The Golden Age series was built on a simple premise, to attempt some command on this staple of the pop idiom that is largely and conspicuously absent from the Songs of Days: the chorus.  I took as my guide a segment of the so-called "Golden Rule" from the KLF's The Manual (look it up: it's like there's a rule on the internet that anyone can host a free copy of this late 80s artifact of British punk/pop music culture - a description I'm sure would fill someone with shaking rage - but it has to be in some sort of eye-bending, Geocities era visual presentation - so it's not hard to find):

Thirdly, [your aspiring number one hit song] must consist of an intro, a verse, a chorus, second verse, a second chorus, a breakdown section, back into a double length chorus and outro. Fourthly, lyrics. You will need some, but not many.
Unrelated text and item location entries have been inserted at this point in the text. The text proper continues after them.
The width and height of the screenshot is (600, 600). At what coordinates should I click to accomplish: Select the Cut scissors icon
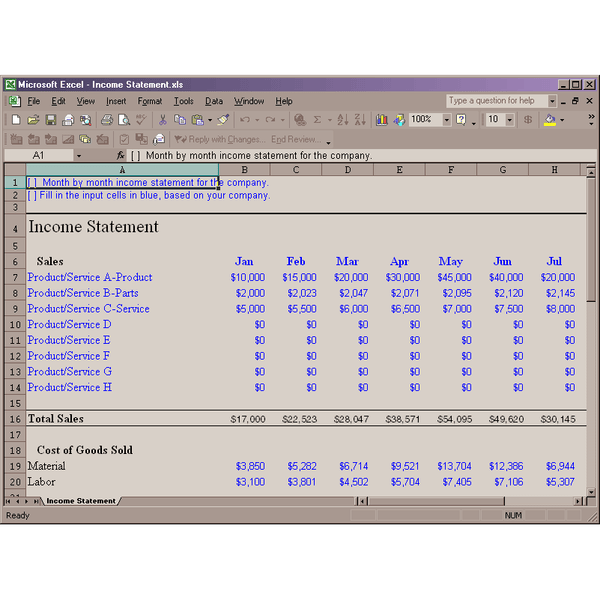point(162,120)
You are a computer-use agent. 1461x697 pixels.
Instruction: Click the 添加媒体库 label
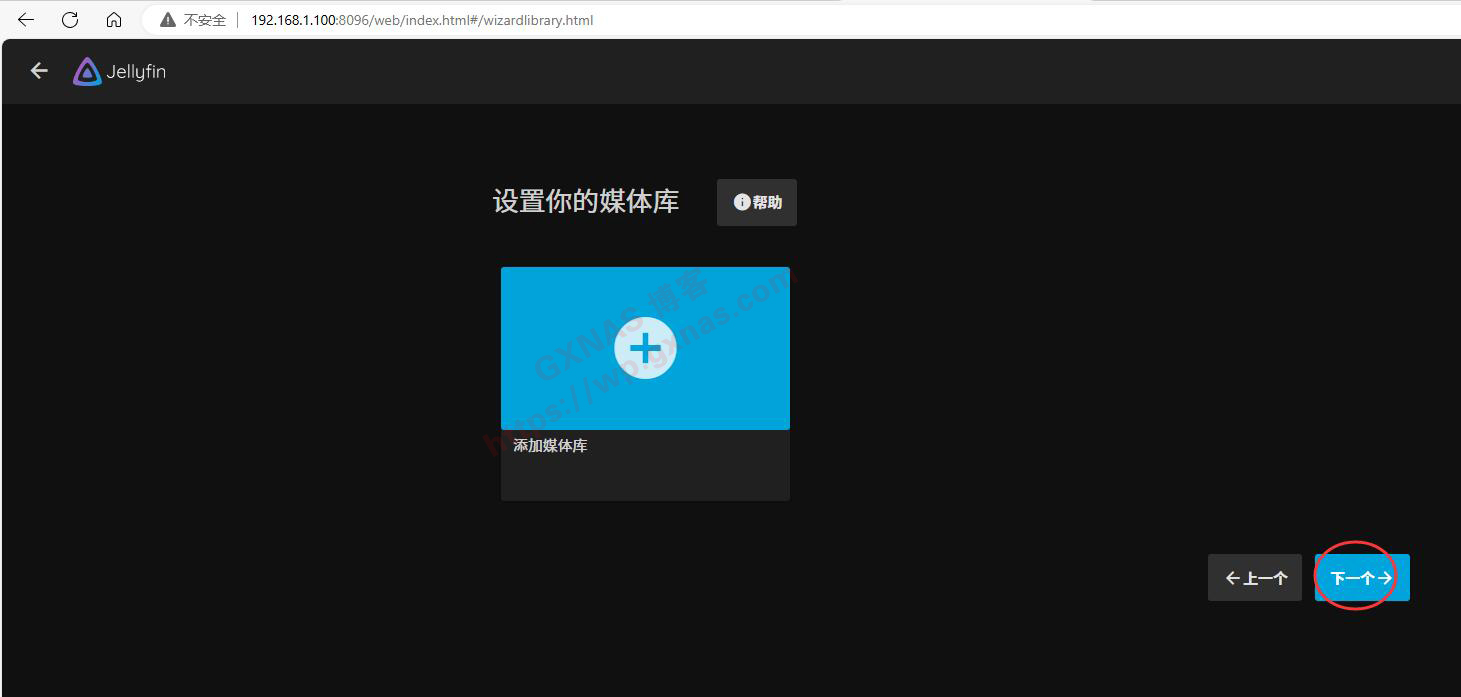[550, 446]
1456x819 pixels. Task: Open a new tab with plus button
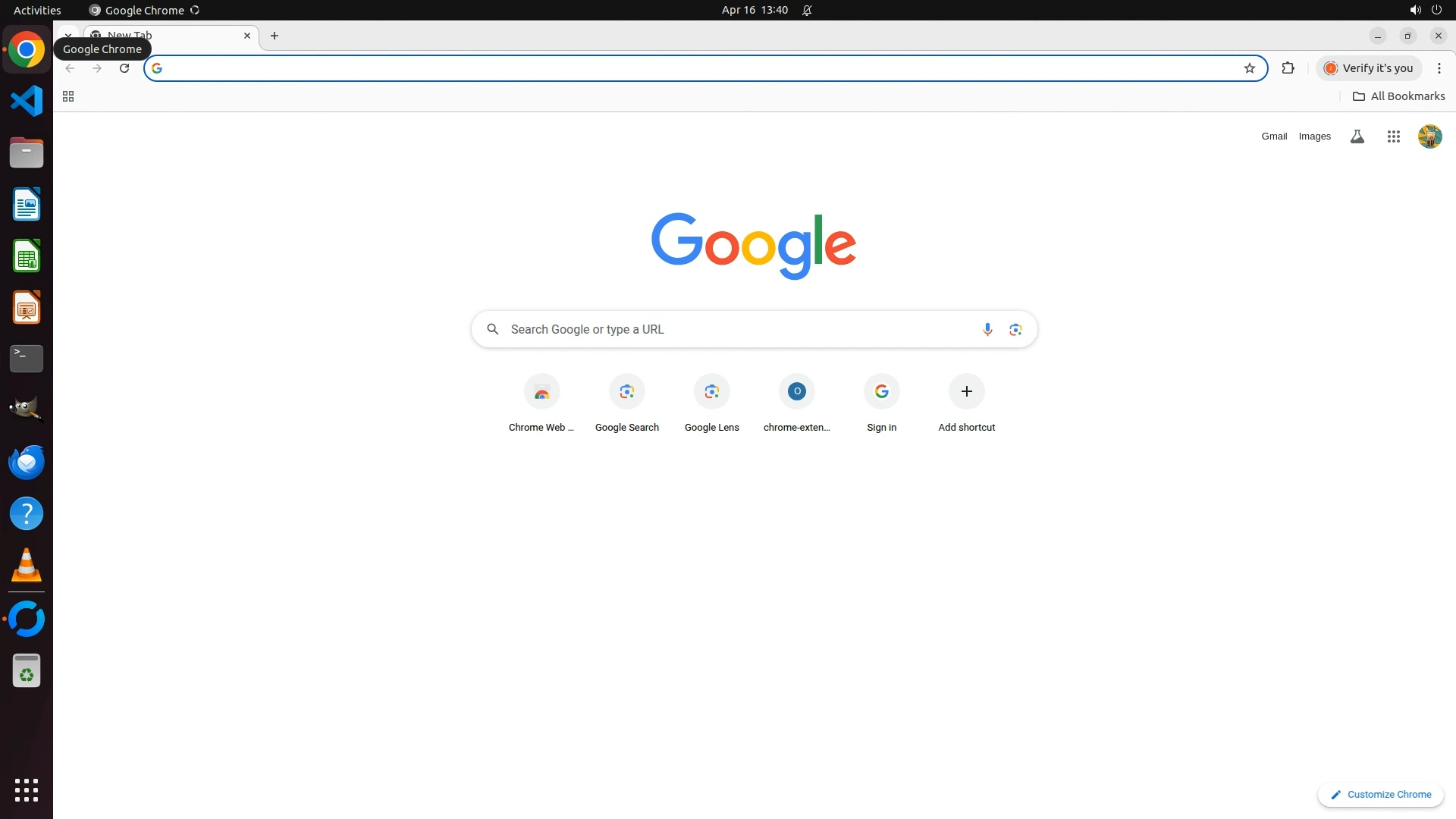tap(275, 36)
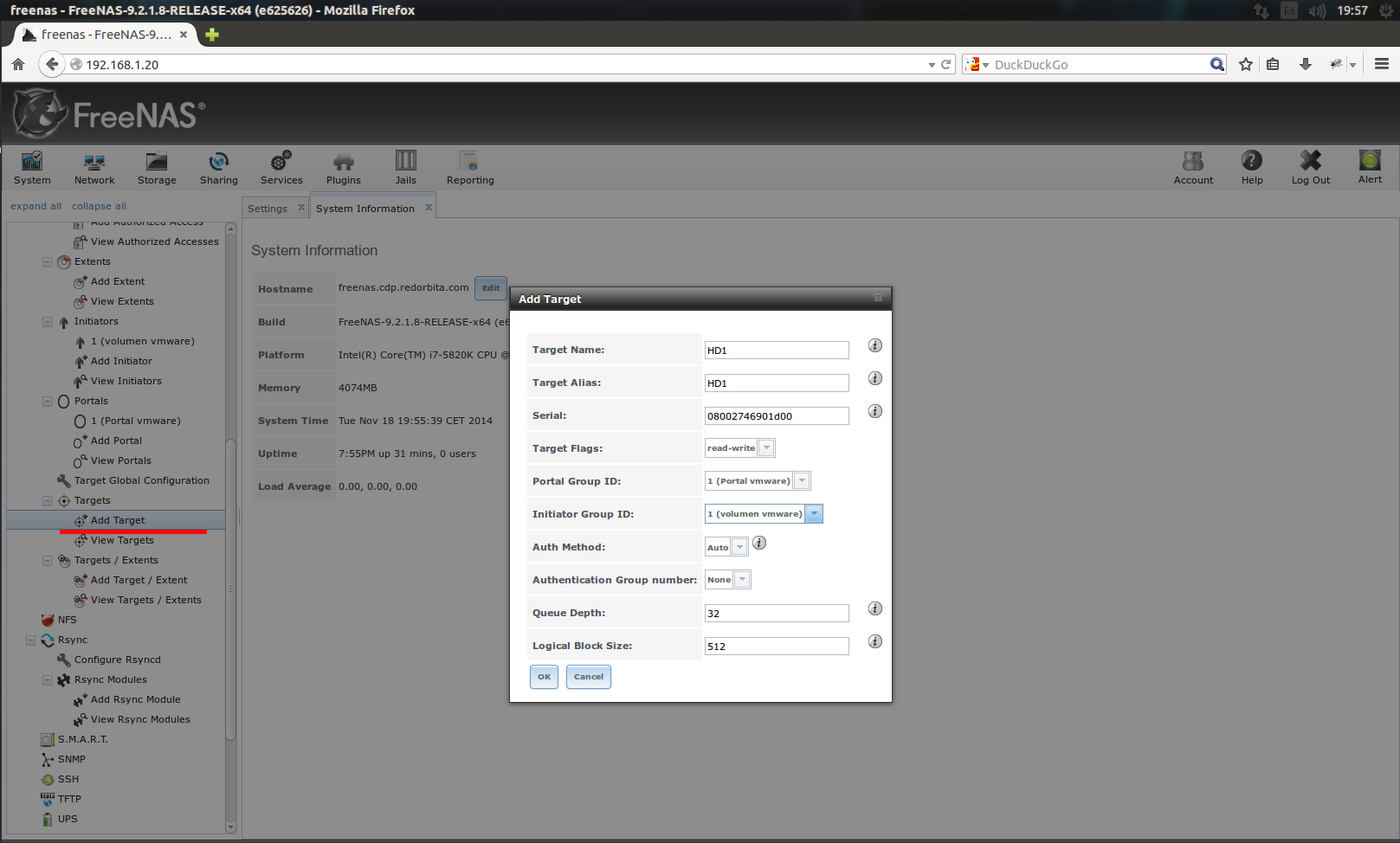Open the Plugins toolbar icon
The height and width of the screenshot is (843, 1400).
344,162
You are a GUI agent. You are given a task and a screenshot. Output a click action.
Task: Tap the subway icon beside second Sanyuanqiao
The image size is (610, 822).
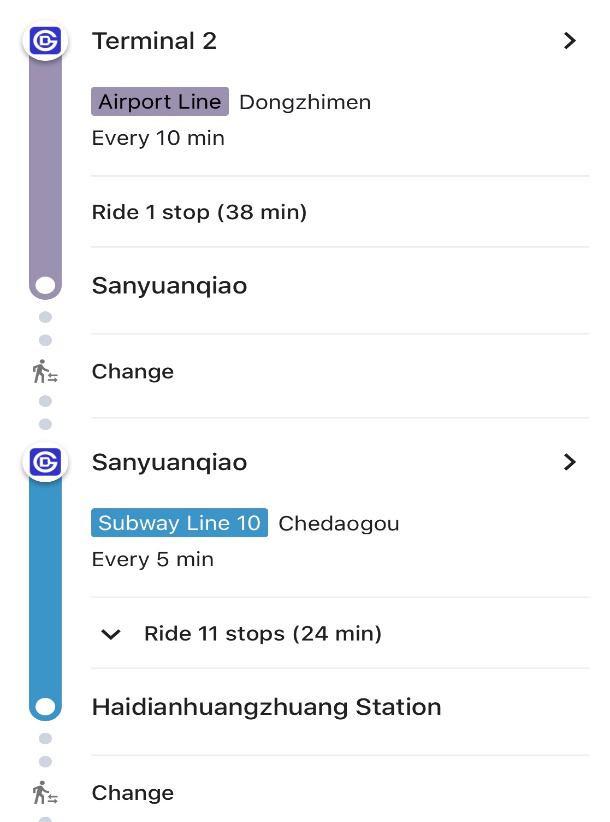tap(45, 462)
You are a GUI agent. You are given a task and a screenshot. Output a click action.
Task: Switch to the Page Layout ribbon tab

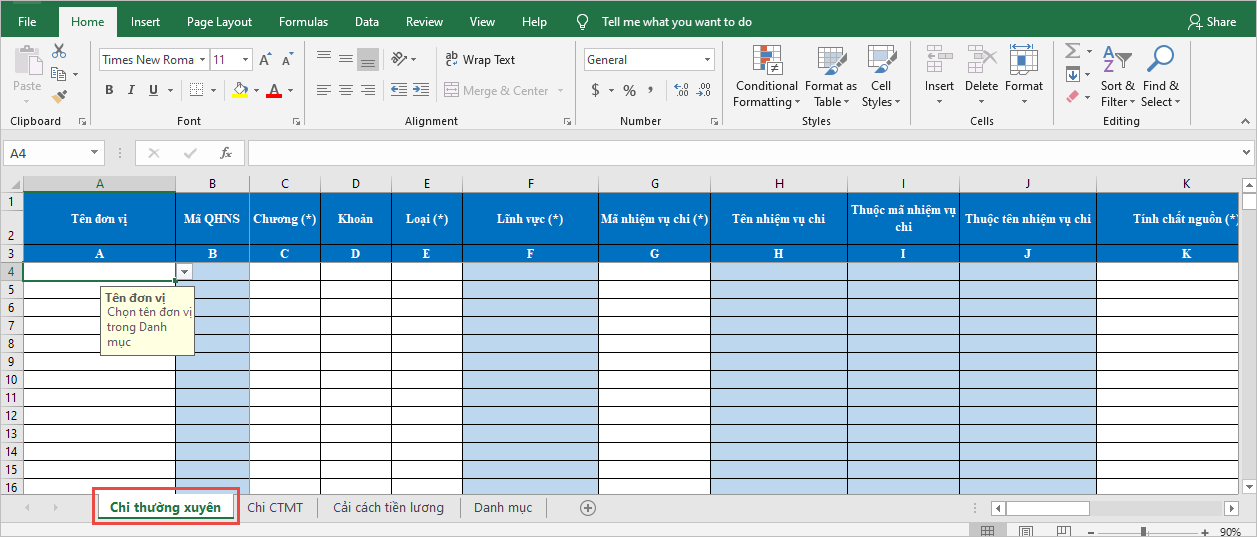coord(219,22)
My interpretation of this formula was to write a hundred and one (which were meant to be a hundred but I discovered long after the fact that I accidentally wrote number 30 twice) songs of the formula verse chorus verse chorus, sometimes a lyrical bridge, chorus chorus.

The experiment was a failure, I'd say, I never felt my choruses really fit, somehow, and I certainly didn't go on to integrate the form into my ongoing writing. It bums me out, I love a good chorus. I just don't seem to have the knack, though if I say so myself I scribe a winsome line from time to time.

There's quite a bit more to the Golden Rule as dictated by the Justified Ancients of Mu Mu, all to do with the music - oh right, the music. The rub, right there.  Lotta lyrics, but I've never been too great at creating music.  Not prolific. Not very sophisticated. And I suspect while not grasping the exact mechanism that the chorus problem is totally bound up in that deficiency.  It is the chorus that binds the words and melody, binds them up with the rhythm into a single shining braid.